EXERCISE 1: In the forum thread about accented Portuguese words, what shell commands does the reply suggest for removing duplicates?

In my language (Portuguese) there are a lot of special "characters" (maybe they are called accents?) such as é, ã, etc...
Since my computer is all in English, because that's how I communicate 99.9% to the time, all my notes are in English, etc, it's very rare that I type in Portuguese.
Once in a while I save some words in the Text Replacement pane.
Today I had to write a looooong letter in Portuguese and since I'm already replacing some of the words with the accented words (for example when I wanted to type "healthy" in Portuguese, I typed "saudavel", but the real word is "saudável"). So since all words are now fixed, I would like to create a macro that searches all words that are not accented and delete them so I can have a list of all accented words. Then I can go and start adding those to the Text Replacement pane.
Is there a RegEx formula that includes all accents or do I have to manually type each option and then find a way to compare each word in the letter with each accented character?
Also, how would I be able to find duplicates? I know that I use some words a lot and I would like to just keep one of those words instead of 30 versions on the same word in the list.
EDIT: I found that this will find all accented characters individually [à-üÀ-Ü]
For context, in Portuguese there are 4 variants: words that are a single character such as É (this means something like it is, depending on context), then the accented characters could be in the beginning Área, middle saudável, or end ficará.
So I need to find a way to include all 4 options. I understand the concept, kinda, but I can't find the way to achieve it in RegEx
The trick is that you want to find all words that contain accented characters -- or, conversely, delete every word that doesn't -- so you'll need to include "word boundary" metacharacters in your pattern. \b matches a "word boundary", while \B matches any character that isn't a word boundary.
If going the deletion route you'll need to replace non-accented words with something so everything doesn't run together -- a new line seems a reasonable choice:
"Replace any word that doesn't contain at least one of the listed accented characters with a new-line."
When run on your text
EDIT: I found that this will find all accented characters individually [à-üÀ-Ü]
For context, in Portuguese there are 4 variants: words that are a single character such as É (this means something like it is , depending on context), then the accented characters could be in the beginning Área , middle saudável , or end ficará .
...that will return
à
üÀ
Ü
É
Área
saudável
ficará.
Is that near enough for starters?
You could then use a "Filter" action to sort the lines but, AFAIK, there's no easy way to remove duplicates. So I'd turn to a quick shell script: sort | uniq and do everything in one.

EXERCISE 2: In the records, swap "Switch to" for "Go to" in the part that opens with the line containing "Select the Star" and closes with the line containing "point(151,17)", and give back only that part.

DATA SHOWN:
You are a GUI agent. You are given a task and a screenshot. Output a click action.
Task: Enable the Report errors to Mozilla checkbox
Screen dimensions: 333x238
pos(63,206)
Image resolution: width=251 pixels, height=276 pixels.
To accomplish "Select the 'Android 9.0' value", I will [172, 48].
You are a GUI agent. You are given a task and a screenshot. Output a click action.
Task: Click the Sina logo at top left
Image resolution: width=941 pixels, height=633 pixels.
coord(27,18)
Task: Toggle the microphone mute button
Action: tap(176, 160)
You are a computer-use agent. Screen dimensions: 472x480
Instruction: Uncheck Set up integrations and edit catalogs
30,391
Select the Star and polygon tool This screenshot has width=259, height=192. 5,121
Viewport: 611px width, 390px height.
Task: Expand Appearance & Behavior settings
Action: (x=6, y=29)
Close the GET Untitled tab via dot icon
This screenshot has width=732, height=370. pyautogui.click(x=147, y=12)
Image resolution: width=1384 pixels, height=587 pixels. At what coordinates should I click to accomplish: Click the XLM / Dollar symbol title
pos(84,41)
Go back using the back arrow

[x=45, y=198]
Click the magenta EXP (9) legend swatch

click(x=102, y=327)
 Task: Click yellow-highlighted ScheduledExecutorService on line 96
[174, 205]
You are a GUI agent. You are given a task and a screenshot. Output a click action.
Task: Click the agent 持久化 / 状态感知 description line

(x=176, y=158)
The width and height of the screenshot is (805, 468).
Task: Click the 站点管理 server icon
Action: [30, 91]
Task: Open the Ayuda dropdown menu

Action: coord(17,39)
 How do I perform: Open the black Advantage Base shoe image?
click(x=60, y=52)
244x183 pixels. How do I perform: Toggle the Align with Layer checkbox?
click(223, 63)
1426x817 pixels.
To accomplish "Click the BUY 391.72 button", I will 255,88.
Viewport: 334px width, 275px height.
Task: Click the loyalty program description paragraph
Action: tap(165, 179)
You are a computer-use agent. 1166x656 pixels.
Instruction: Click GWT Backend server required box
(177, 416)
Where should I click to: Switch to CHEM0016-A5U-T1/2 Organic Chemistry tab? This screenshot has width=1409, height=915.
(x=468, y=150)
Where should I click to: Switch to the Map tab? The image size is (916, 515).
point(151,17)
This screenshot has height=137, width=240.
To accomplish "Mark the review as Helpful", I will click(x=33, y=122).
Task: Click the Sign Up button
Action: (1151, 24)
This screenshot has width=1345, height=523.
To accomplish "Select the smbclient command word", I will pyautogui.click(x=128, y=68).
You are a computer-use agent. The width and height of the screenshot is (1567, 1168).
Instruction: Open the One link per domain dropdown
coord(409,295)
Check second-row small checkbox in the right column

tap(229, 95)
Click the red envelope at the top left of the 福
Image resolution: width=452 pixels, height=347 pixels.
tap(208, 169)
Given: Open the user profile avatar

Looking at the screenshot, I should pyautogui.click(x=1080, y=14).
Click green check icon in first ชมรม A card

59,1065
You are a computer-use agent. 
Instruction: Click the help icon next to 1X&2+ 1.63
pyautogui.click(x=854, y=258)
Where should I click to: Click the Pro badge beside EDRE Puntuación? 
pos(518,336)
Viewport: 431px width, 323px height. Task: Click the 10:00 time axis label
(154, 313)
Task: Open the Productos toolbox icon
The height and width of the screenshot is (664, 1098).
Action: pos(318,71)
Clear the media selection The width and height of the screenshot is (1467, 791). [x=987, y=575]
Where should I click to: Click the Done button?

WORKED ANSWER 1: sort | uniq

WORKED ANSWER 2:
Select the Star and polygon tool This screenshot has width=259, height=192. 5,121
Viewport: 611px width, 390px height.
Task: Expand Appearance & Behavior settings
Action: (x=6, y=29)
Close the GET Untitled tab via dot icon
This screenshot has width=732, height=370. pyautogui.click(x=147, y=12)
Image resolution: width=1384 pixels, height=587 pixels. At what coordinates should I click to accomplish: Click the XLM / Dollar symbol title
pos(84,41)
Go back using the back arrow

[x=45, y=198]
Click the magenta EXP (9) legend swatch

click(x=102, y=327)
 Task: Click yellow-highlighted ScheduledExecutorService on line 96
[174, 205]
You are a GUI agent. You are given a task and a screenshot. Output a click action.
Task: Click the agent 持久化 / 状态感知 description line

(x=176, y=158)
The width and height of the screenshot is (805, 468).
Task: Click the 站点管理 server icon
Action: [30, 91]
Task: Open the Ayuda dropdown menu

Action: coord(17,39)
 How do I perform: Open the black Advantage Base shoe image?
click(x=60, y=52)
244x183 pixels. How do I perform: Toggle the Align with Layer checkbox?
click(223, 63)
1426x817 pixels.
To accomplish "Click the BUY 391.72 button", I will 255,88.
Viewport: 334px width, 275px height.
Task: Click the loyalty program description paragraph
Action: tap(165, 179)
You are a computer-use agent. 1166x656 pixels.
Instruction: Click GWT Backend server required box
(177, 416)
Where should I click to: Go to CHEM0016-A5U-T1/2 Organic Chemistry tab? This screenshot has width=1409, height=915.
(x=468, y=150)
Where should I click to: Go to the Map tab? The image size is (916, 515).
point(151,17)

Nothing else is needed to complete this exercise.